Exercise materials:
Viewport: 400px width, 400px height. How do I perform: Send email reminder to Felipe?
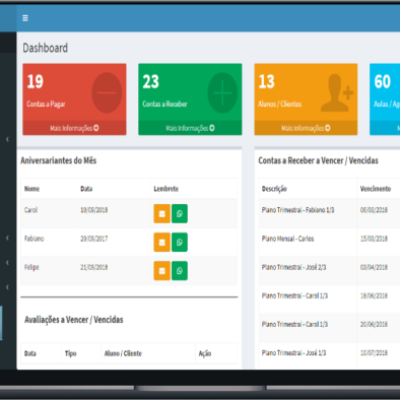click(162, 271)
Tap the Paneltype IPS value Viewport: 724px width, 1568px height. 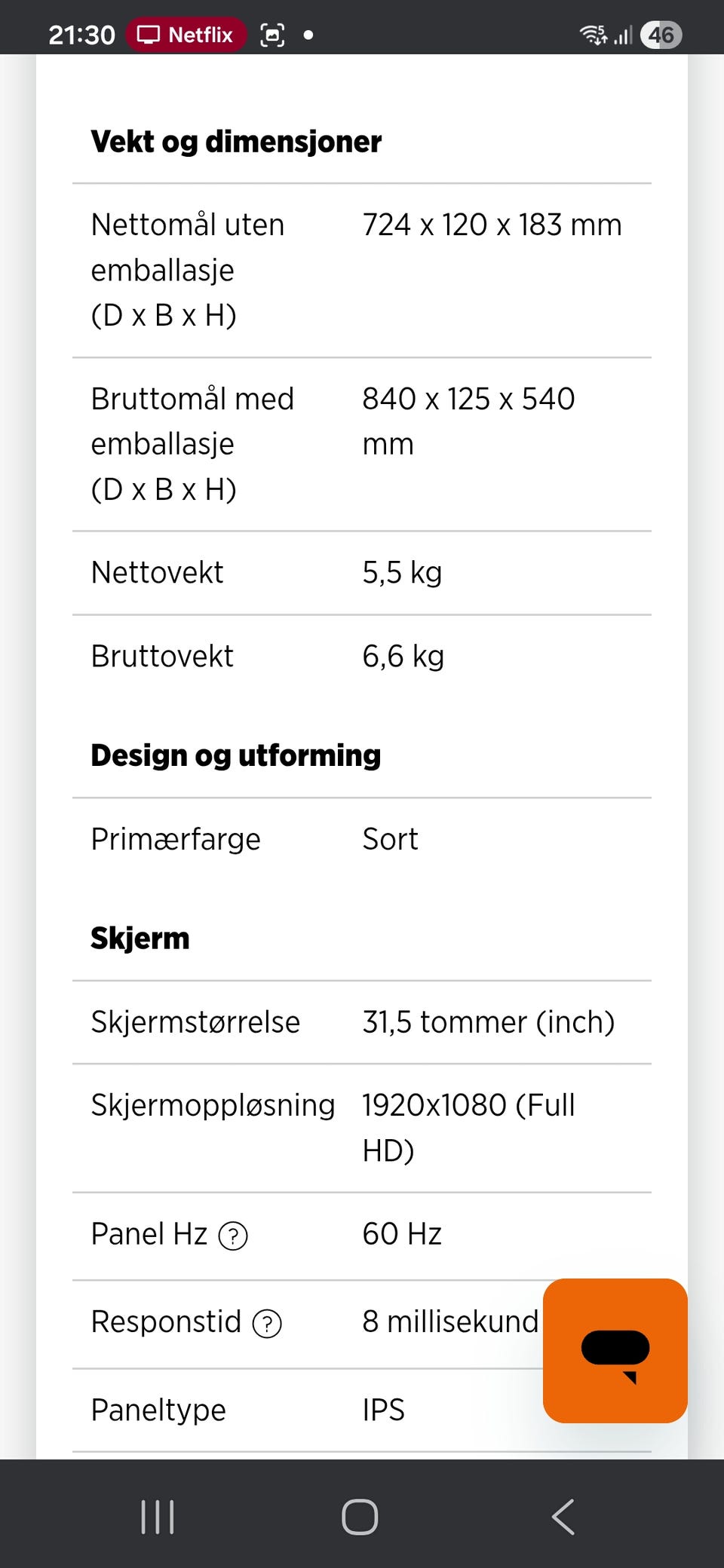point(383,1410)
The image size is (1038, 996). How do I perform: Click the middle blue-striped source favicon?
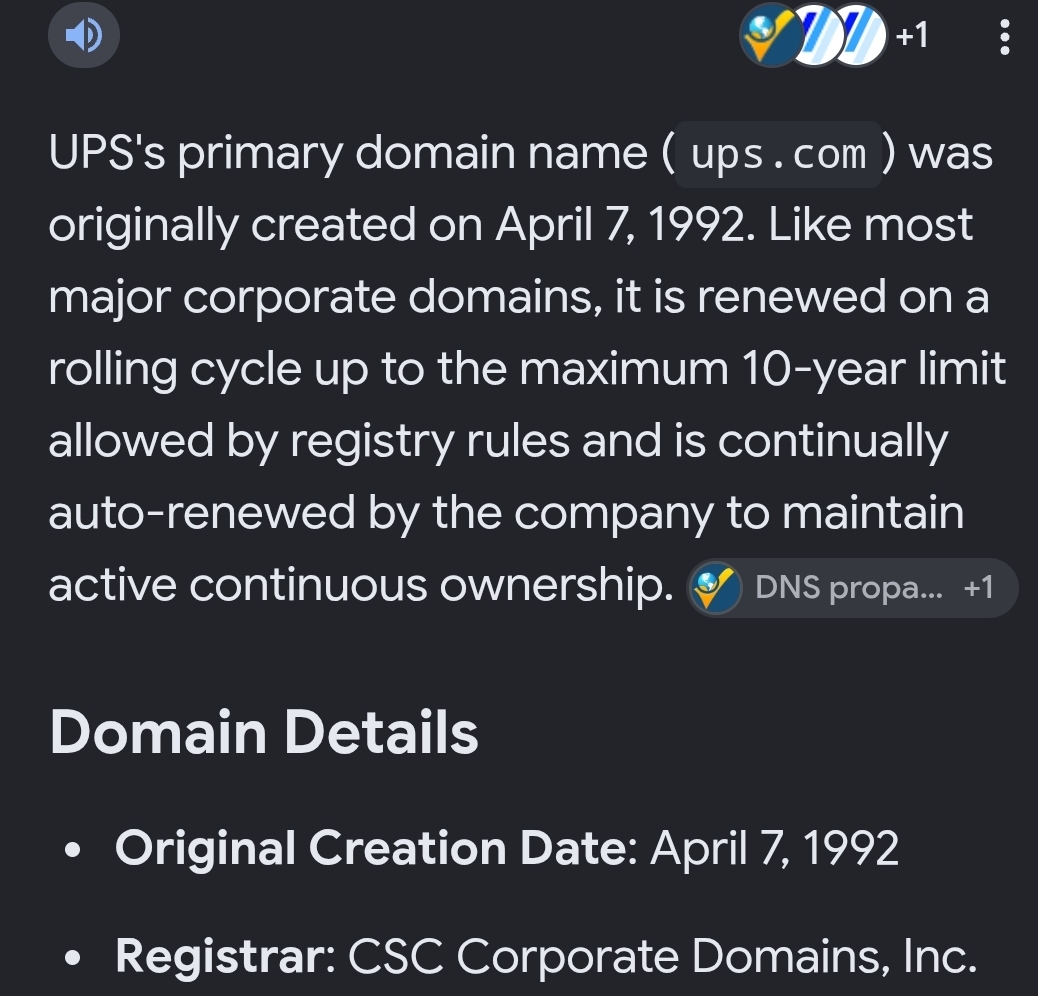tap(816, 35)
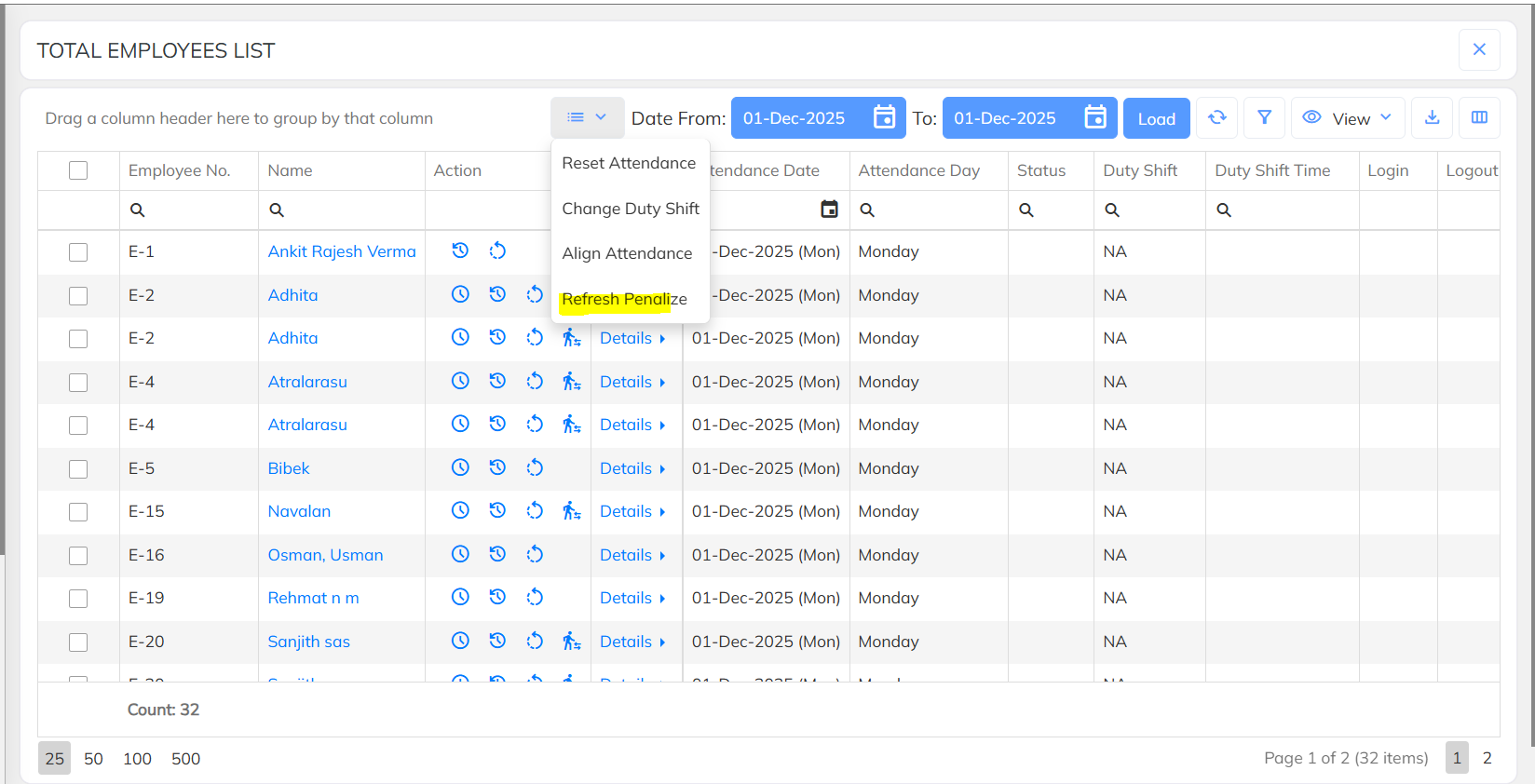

Try it:
Repeat nothing but the lines from the one containing "The image size" through the last line of the listing, both included, exactly as written, and omit any picture.

Task output:
The image size is (1038, 996). How do I perform: Click the middle blue-striped source favicon?
tap(816, 35)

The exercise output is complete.